History

United States
- Name: Reverdy Johnson
- Namesake: Reverdy Johnson
- Owner: War Shipping Administration (WSA)
- Operator: American Export Lines, Inc.
- Ordered: as type (EC2-S-C1) hull, MCE hull 51
- Awarded: 14 March 1941
- Builder: Bethlehem-Fairfield Shipyard, Baltimore, Maryland
- Cost: $1,075,325
- Yard number: 2038
- Way number: 10
- Laid down: 15 May 1942
- Launched: 10 July 1942
- Sponsored by: Miss Eliz R. Simpson
- Completed: 25 July 1942
- Identification: Call sign: KGBM; ;
- Fate: Laid up in the National Defense Reserve Fleet, Wilmington, North Carolina, 5 May 1948; Sold for scrapping, 19 January 1967, withdrawn from fleet, 17 February 1965;

General characteristics
- Class & type: Liberty ship; type EC2-S-C1, standard;
- Tonnage: 10,865 LT DWT; 7,176 GRT;
- Displacement: 3,380 long tons (3,434 t) (light); 14,245 long tons (14,474 t) (max);
- Length: 441 feet 6 inches (135 m) oa; 416 feet (127 m) pp; 427 feet (130 m) lwl;
- Beam: 57 feet (17 m)
- Draft: 27 ft 9.25 in (8.4646 m)
- Installed power: 2 × Oil fired 450 °F (232 °C) boilers, operating at 220 psi (1,500 kPa); 2,500 hp (1,900 kW);
- Propulsion: 1 × triple-expansion steam engine, (manufactured by Worthington Pump & Machinery Corp, Harrison, New Jersey); 1 × screw propeller;
- Speed: 11.5 knots (21.3 km/h; 13.2 mph)
- Capacity: 562,608 cubic feet (15,931 m^{3}) (grain); 499,573 cubic feet (14,146 m^{3}) (bale);
- Complement: 38–62 USMM; 21–40 USNAG;
- Armament: Varied by ship; Bow-mounted 3-inch (76 mm)/50-caliber gun; Stern-mounted 4-inch (102 mm)/50-caliber gun; 2–8 × single 20-millimeter (0.79 in) Oerlikon anti-aircraft (AA) cannons and/or,; 2–8 × 37-millimeter (1.46 in) M1 AA guns;

= SS Reverdy Johnson =

Liberty ship of WWII

SS Reverdy Johnson was a Liberty ship built in the United States during World War II. She was named after Reverdy Johnson, a statesman and jurist from Maryland. From 1845 to 1849, Johnson represented Maryland in the United States Senate as a Whig. From March 1849 until July 1850, Johnson was Attorney General of the United States under President Zachary Taylor. He represented the slave-owning defendant in the controversial 1857 case Dred Scott v. Sandford. In 1865, he defended Mary Surratt before a military tribunal. From 14 September 1868 until 13 May 1869, he served as the ambassador to the United Kingdom.

EXCERPTED RECORDS:

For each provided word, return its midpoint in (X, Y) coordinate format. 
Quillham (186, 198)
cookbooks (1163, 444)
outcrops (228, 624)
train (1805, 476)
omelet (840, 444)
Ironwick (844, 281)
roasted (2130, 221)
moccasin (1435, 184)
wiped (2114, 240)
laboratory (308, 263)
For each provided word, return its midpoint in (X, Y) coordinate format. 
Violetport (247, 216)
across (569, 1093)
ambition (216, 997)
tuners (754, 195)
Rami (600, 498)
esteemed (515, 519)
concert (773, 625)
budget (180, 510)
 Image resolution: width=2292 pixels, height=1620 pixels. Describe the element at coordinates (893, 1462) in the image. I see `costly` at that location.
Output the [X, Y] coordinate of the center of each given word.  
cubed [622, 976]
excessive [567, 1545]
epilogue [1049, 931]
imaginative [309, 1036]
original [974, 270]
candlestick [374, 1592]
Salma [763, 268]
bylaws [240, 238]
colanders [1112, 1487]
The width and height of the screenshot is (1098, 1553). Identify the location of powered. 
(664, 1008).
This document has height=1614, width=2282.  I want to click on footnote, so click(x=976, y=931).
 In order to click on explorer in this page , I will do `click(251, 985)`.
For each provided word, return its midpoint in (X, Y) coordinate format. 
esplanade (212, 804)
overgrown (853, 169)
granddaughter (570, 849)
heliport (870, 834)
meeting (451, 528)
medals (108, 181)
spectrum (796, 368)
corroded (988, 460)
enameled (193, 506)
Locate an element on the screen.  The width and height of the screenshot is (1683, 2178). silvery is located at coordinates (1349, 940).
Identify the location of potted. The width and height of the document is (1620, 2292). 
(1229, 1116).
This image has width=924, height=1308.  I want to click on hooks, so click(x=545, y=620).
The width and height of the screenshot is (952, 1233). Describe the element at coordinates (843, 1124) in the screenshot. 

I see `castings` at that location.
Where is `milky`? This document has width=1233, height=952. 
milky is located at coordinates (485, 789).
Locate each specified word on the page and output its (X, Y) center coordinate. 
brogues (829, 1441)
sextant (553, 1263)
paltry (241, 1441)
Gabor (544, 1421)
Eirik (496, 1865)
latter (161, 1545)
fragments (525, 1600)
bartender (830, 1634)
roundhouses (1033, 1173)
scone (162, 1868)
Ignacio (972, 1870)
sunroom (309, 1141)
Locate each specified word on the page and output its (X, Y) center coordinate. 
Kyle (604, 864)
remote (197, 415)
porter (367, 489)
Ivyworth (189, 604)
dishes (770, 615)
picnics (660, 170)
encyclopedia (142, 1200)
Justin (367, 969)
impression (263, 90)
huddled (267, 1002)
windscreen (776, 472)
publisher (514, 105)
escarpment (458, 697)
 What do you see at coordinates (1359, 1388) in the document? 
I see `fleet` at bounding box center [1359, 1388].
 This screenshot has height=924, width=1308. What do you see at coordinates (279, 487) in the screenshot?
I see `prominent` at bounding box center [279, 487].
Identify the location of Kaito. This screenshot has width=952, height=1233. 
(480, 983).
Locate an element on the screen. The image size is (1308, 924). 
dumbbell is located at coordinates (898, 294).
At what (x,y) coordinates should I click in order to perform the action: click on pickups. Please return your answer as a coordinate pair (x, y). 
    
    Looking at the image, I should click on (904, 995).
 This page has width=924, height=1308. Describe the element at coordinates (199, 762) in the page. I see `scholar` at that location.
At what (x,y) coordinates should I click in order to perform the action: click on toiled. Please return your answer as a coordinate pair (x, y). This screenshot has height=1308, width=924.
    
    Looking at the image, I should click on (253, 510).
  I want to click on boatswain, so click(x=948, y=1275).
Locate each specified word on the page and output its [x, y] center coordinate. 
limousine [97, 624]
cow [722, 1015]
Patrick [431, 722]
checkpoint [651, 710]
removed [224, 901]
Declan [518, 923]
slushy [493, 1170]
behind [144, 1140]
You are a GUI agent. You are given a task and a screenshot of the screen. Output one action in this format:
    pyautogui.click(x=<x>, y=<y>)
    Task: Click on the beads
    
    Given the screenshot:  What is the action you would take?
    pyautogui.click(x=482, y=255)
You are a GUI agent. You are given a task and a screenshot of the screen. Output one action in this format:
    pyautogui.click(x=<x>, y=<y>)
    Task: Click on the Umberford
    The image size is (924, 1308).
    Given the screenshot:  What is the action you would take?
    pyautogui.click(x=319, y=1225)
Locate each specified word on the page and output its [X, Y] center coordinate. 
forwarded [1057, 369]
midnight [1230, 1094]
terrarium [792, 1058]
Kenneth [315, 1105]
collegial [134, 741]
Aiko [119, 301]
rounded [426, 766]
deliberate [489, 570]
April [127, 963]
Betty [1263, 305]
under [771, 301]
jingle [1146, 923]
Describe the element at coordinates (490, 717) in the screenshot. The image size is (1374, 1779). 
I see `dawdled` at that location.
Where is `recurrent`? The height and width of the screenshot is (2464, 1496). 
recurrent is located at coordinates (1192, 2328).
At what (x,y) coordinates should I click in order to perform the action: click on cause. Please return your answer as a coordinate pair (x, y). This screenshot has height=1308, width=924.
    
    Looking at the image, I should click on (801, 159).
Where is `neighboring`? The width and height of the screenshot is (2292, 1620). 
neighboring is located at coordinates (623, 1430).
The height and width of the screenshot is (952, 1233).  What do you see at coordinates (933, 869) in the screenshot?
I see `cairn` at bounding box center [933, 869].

REQUIRED ACTION: According to the SS Reverdy Johnson article, which shipyard built the ship?

RESULT: Bethlehem-Fairfield Shipyard in Baltimore, Maryland